#### [Activity]
Begin your copy at the line with "Open the navigation hamburger menu" in the records below and end it at the line with "This screenshot has width=1456, height=819.", restating each line word for word; omit the pictures.

#### [Supplied entries]
· · ·

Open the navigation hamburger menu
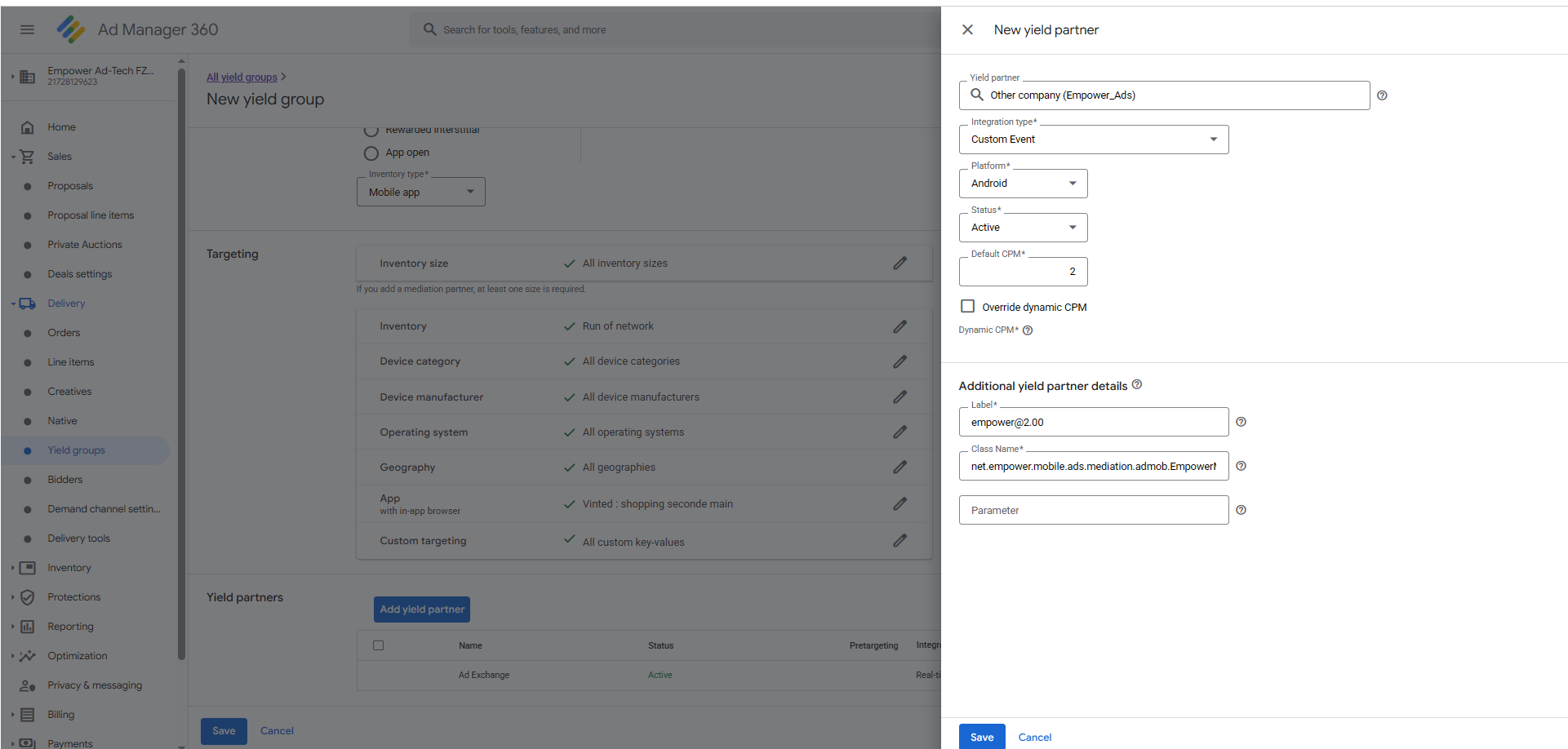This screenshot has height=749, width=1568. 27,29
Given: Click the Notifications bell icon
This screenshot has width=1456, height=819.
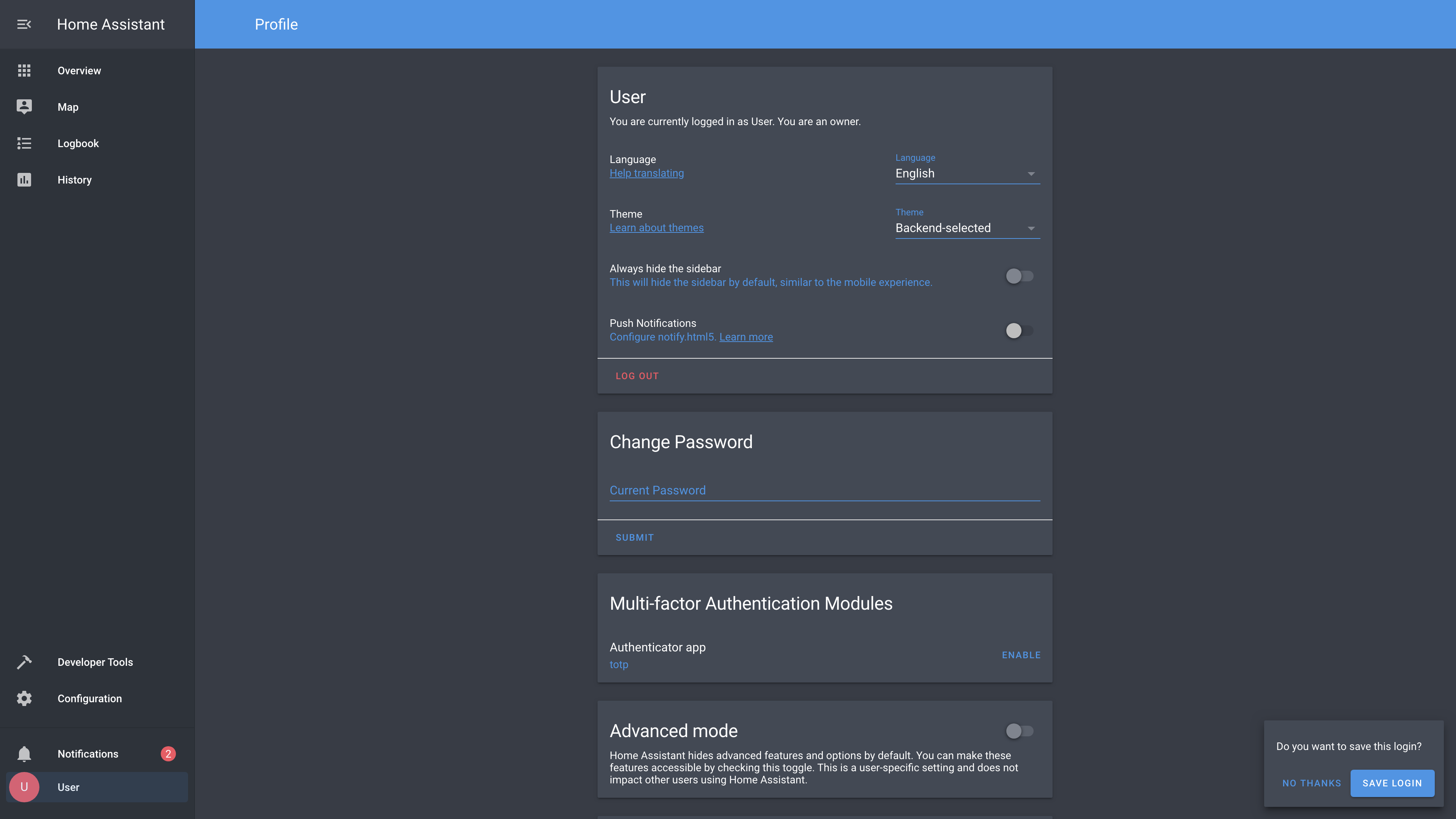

· · ·

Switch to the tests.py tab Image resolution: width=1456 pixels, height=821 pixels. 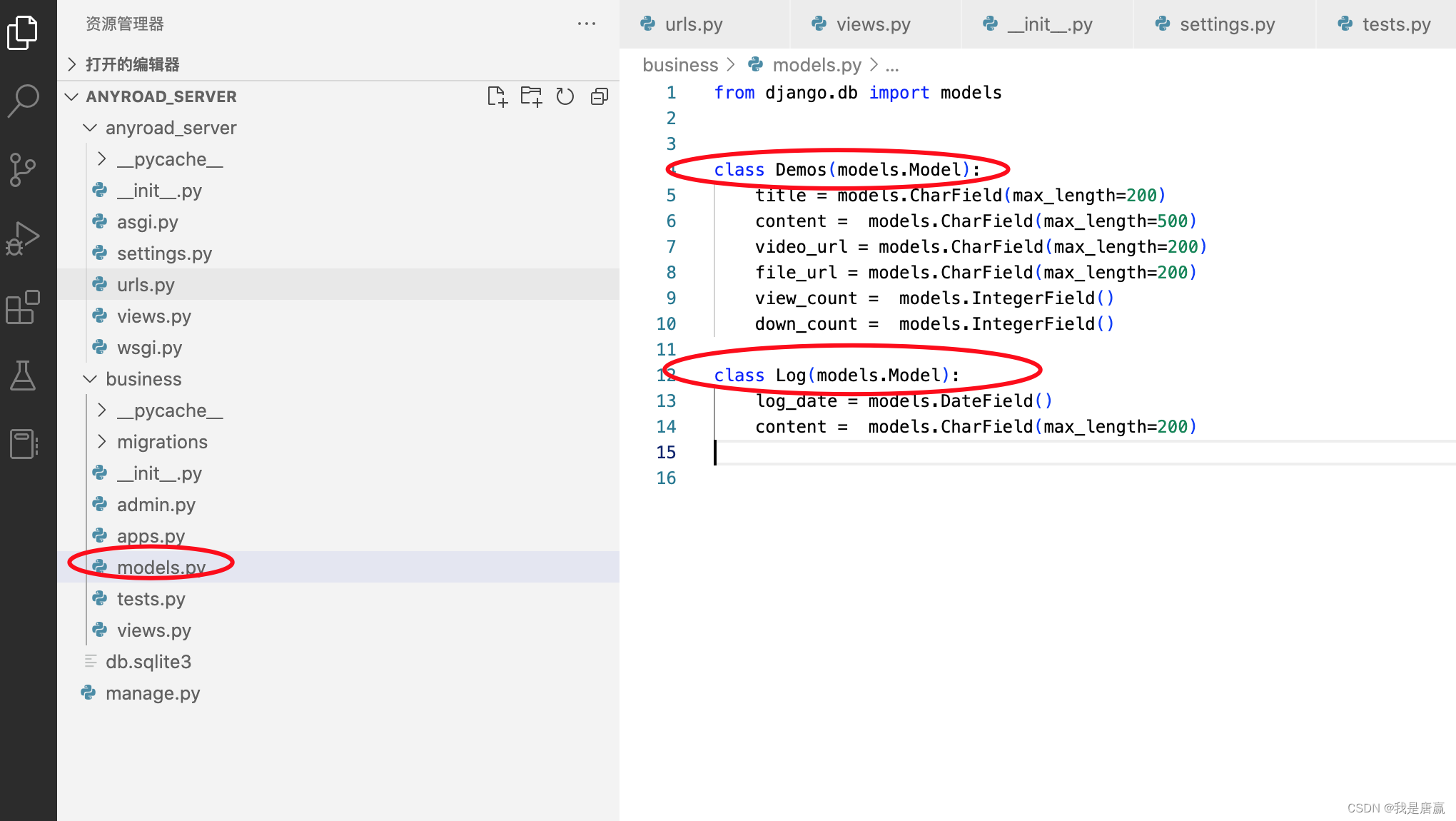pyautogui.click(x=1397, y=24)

· · ·

#### [Exercise solution]
Open the navigation hamburger menu
This screenshot has height=749, width=1568. 27,29
Given: Click the Notifications bell icon
This screenshot has width=1456, height=819.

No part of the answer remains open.